# CHALLENGE: Problem Solving - Possibly Simultaneous Equations

• Sep 28th 2008, 10:17 PM
BG5965
CHALLENGE: Problem Solving - Possibly Simultaneous Equations
Ok, this is a problem solving question involving the Olympic Games (made-up of course).

There are three states of Australia involved - Vic(toria), S.A and W.A

Here are the facts:

Overall, all states have won 186 medals (gold, silver and bronze).
Victoria won the most gold medals.
S.A had as many gold medals as bronze medals.
Vic and SA had the same amount of silver medals.
WA had two more silver medals than bronze medals.
WA had one more gold medal than Vic's bronze medals.
Victoria had as many gold medals as the bronze of SA and WA combined.
This number is 3/4 the total medals won by SA.
The number of gold won by all states is one less than the total of Vic's.

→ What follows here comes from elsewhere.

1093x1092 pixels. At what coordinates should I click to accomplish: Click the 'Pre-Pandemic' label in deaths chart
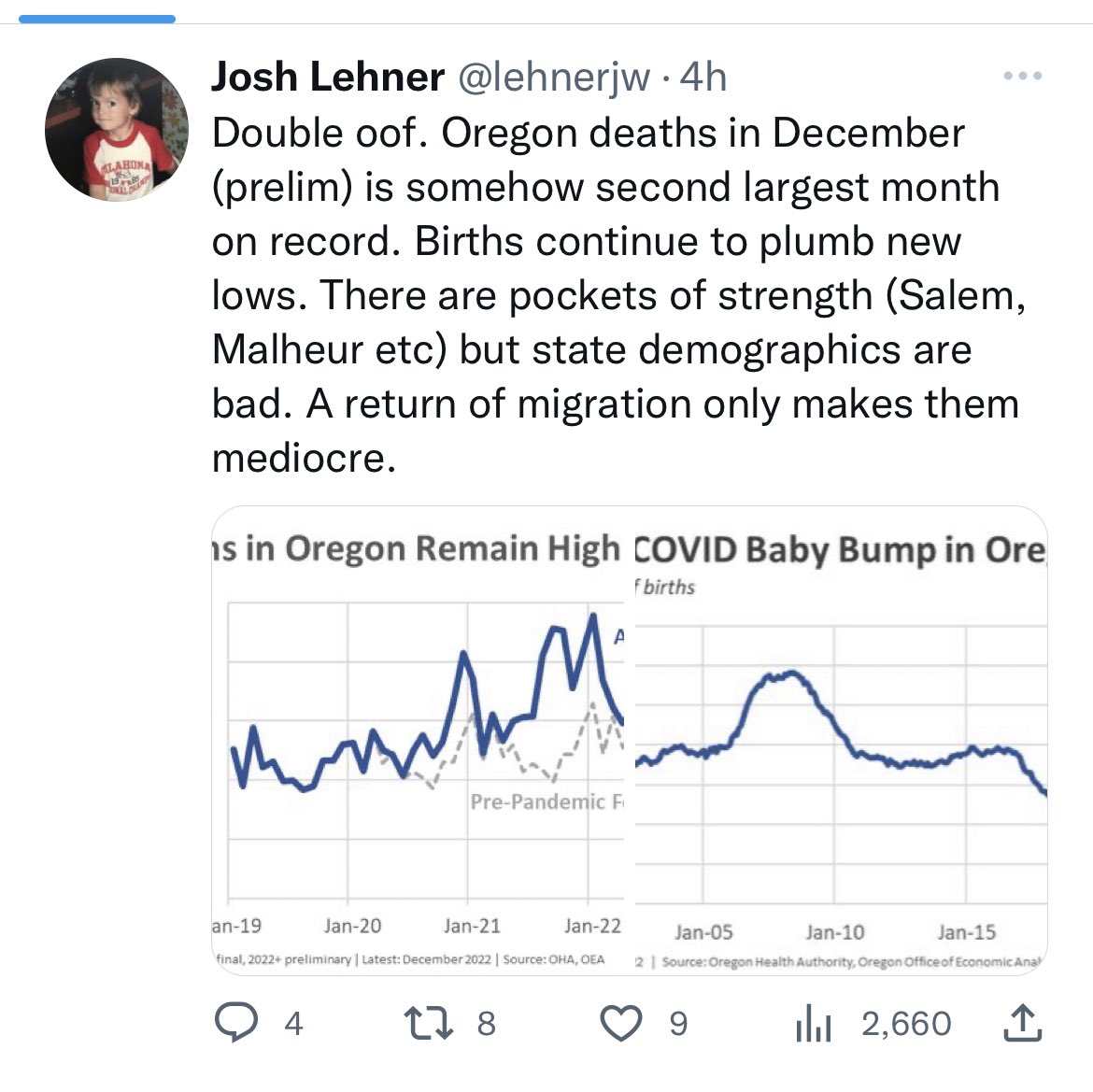pyautogui.click(x=538, y=801)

How many medals of each type did each state win?
• Sep 29th 2008, 07:46 AM
Showcase_22
_________Vic______S.A_________W.A
G_______a=b+d_____b_________e+1=d+1
S________c________c__________d+2
B_______e=d_______b___________d

a=b+d
$b+d=\frac{3}{4}(2b+c)$

b+e+1-1=b+d

e=d

4b+4d=6b+3c
4d=2b+3c

I set it out this way. I think I interpreted all the information correctly. There is of course one more equation: the sum of all the elements of the table should equal 186.